Saturday, 17 November 2012

Malapascua

Après avoir dîné avec mes 2 compagnons, mon corps sort de "Travel Mode" et active son "Chilling Mode", et se rapelle qu'il n'a presque pas bu d'eau depuis 2 jours, et surtout, fait 0 caca.

Je me retire poliment à ma chambre, première fois que je dors dans une pièce toute à moi depuis que je suis parti.

D'ici la fin de la journée je vais avoir fait 4 très beaux dépots.

L'île de Malapascua est très différente de ce que j'ai vu jusqu'à maintenant. Une plage blanche, de petits hotels et restaurants tout le long, avec un "promoter" agaçant qui nous demande 5 fois par jour si on veut faire de la plongée ou du snorkle.

Des vendeurs de requins taillés dans le bois, et des enfants qui vendent des colliers et bracelets, nous accostent souvent. Un matin je négocie 2 bracelets à une petite fille, 1 pour une amie et un pour mon frêre. Elle a un sourire incroyable et un vieux chandail troué, et je me dit que c'est pour le show.

Moi et Anthony engloutissèrent une dizaine de bières le 1er jour... Et la fatigue me rend un peu soul. Je dors très bien ce soir-là, dans un grand lit tout à moi, avec le son de la mer comme berceuse.

Ici la toilette est comme suit: un bol de toilette à gauche, un lavabo au mur au fond, une tête de douche à droite. Pisser dans le bol pendant qu'on a le jet d'eau dans le dos... Faire pipi dans la douche like a boss.

La 2e journée on me déménage dans une autre chambre et je réussis à négocier un prix avec le "promoter" qui va faite sacrer le proprio. Trop tard, j'ai signé!

Snorkeling cet avant-midi là aussi. C'était très sympa et je suis content d'avoir eu un bref intérêt pour les aquariums dans le passé, je connais un peu ce qui m'entoure.

Nager à travers un petit banc de poissons arc-en-ciel, plonger à quelques mètres de profondeur pour observer des anémones et se faire barrer le chemin par un poisson-clown défiant... Ce qui semble réellement sa famille habite l'anémone...

Se faire piquer constamment par des mini-jellyfish pas plus gros que des pellicules, mais qui font briller l'eau comme un clip de David Bowie. Voir des géants Puffer Fish, et leur nager après pour les faire gonfler, sans succès.

Je passerai en tout 4 nuits sur Malapascua, en profitant du fait que je dors dans une chambre à moi, ce qui ne risque pas d'arriver souvent. Je dors malgré tout pas très bien, trop d'insectes. Je suis debout à 6 tout les jours, pile, sans cadran.

On se promène dans le village derrière les hotels, qui est composé de maisons et bars empilés les uns sur les autres... Des fois seulement des ruelles pour se déplacer, des fois une rue de ciment pas pas plus grosse qu'une ruelle de Montréal, où des enfants trop jeunes pour l'école s'amusent avec des jeux simples, ou à fumer, ou à nous donner des tapes dans la main...

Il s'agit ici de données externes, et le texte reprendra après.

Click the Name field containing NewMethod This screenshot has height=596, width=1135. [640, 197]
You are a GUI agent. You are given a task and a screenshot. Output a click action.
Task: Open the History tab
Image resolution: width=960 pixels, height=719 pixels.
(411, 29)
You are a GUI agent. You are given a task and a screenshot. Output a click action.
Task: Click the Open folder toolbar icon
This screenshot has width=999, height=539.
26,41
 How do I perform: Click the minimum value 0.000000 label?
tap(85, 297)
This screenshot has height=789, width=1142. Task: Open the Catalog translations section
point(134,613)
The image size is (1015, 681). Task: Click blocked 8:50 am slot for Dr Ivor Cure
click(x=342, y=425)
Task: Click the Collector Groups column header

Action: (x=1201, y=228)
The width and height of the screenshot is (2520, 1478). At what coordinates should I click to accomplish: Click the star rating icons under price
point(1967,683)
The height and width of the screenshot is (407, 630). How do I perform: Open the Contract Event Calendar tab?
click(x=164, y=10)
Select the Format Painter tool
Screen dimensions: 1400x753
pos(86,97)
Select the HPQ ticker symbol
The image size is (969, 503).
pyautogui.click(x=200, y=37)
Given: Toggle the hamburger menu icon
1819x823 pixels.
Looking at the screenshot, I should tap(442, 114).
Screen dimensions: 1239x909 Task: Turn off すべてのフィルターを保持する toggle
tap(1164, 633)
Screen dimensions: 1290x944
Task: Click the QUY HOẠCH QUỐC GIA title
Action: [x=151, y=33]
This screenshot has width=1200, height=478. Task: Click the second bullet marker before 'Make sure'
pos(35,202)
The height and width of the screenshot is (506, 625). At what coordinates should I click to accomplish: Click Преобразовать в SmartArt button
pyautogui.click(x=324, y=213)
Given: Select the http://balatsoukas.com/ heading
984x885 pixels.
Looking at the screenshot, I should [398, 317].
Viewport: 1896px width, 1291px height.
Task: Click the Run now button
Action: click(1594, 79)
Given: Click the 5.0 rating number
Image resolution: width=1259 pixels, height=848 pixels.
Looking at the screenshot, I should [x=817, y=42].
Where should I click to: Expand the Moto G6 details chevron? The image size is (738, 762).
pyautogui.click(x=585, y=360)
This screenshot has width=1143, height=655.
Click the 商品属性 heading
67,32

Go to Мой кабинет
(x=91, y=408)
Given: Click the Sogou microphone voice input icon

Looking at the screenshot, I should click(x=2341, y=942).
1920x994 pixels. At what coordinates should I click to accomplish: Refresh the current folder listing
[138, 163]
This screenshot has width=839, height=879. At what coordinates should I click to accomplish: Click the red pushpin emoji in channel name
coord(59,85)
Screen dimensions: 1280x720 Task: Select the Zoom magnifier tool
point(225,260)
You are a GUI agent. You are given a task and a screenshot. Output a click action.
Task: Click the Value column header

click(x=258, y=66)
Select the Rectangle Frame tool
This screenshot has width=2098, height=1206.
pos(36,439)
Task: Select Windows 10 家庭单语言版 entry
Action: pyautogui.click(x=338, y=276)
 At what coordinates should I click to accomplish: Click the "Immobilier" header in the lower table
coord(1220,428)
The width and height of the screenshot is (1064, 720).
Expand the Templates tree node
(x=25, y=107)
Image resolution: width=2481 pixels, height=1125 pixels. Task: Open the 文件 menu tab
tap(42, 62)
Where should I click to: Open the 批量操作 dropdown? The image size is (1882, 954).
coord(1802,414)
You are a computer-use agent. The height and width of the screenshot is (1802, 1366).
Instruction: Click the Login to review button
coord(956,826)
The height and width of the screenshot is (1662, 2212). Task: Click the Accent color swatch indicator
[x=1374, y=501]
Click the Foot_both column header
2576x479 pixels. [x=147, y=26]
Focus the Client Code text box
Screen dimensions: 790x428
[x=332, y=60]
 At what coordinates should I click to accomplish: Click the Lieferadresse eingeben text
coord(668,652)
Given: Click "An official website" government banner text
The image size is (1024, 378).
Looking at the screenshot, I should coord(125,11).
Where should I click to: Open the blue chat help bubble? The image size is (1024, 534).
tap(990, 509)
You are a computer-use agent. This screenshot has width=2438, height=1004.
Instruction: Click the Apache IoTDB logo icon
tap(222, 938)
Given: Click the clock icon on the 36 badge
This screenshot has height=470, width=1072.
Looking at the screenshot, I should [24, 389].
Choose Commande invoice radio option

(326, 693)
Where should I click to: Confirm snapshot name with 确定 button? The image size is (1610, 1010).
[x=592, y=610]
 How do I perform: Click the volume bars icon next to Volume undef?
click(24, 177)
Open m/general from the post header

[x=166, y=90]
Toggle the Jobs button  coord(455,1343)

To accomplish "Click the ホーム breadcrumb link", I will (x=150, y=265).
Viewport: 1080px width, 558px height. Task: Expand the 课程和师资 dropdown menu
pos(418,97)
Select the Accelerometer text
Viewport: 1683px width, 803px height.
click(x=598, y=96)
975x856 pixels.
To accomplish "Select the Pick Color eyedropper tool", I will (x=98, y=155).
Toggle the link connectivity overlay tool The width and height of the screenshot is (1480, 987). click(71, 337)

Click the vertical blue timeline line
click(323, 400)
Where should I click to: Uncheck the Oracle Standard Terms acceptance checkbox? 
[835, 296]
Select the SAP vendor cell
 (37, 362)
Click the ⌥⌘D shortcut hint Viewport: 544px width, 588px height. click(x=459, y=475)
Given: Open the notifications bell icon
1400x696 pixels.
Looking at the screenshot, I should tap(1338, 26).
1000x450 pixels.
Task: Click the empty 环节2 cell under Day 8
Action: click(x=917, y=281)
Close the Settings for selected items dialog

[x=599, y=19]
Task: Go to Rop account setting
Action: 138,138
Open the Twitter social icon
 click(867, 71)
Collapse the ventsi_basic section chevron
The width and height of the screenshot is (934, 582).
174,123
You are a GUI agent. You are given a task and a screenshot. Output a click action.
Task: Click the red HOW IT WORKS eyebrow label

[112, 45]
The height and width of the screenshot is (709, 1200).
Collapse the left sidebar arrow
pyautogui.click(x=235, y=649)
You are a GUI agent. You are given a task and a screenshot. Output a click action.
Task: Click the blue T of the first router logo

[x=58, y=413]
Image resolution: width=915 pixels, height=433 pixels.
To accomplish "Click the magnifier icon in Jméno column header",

Les chiens sont plus dociles ici. Un maigrichon noir et blanc me suis chaque fois qu'il me voit, depuis le premier jour, la queue qui gigote et les mouches au cul. Il joue un peu avec moi, même si j'ai pas de bouffe.

Une bartender du nom de Cibi joue bien son jeu, et j'y tombe comme un débutant. Les serveuses sont pareilles partout dans le monde ont dirait... Sourire attachant, personnalitée menottante.

À part les promenades, on se baigne, on bois des bières, on mange, on se prend des banana shakes... Je jase avec un "Rambo", un "Mel! Like Mel Gibson!" Et autres personnages qui inévitablement essaient de me vendre un produit. Un tour de bateau, un cours de plongée, du weed.

Je trouve un petit "dep" dans une ruelle où l'ont vend du rum et du Coca pour en bas de 100 pesos, et donc les 2 dernières soirées on déguste cet alcool local sur la plage en se racontant les niaiseries des gars de Saint-Georges.

Le 17 on décide de quitter le matin pour Cebu, où nous avons un vol le 19 pour Manila, et ensuite Bangkok.

J'ai pas fait grand chose sur Malapascua, c'était cher et j'ai pas vraiment vu la vie des locaux, mais c'était beau comme tout et mes batteries sont rechargées à 110%.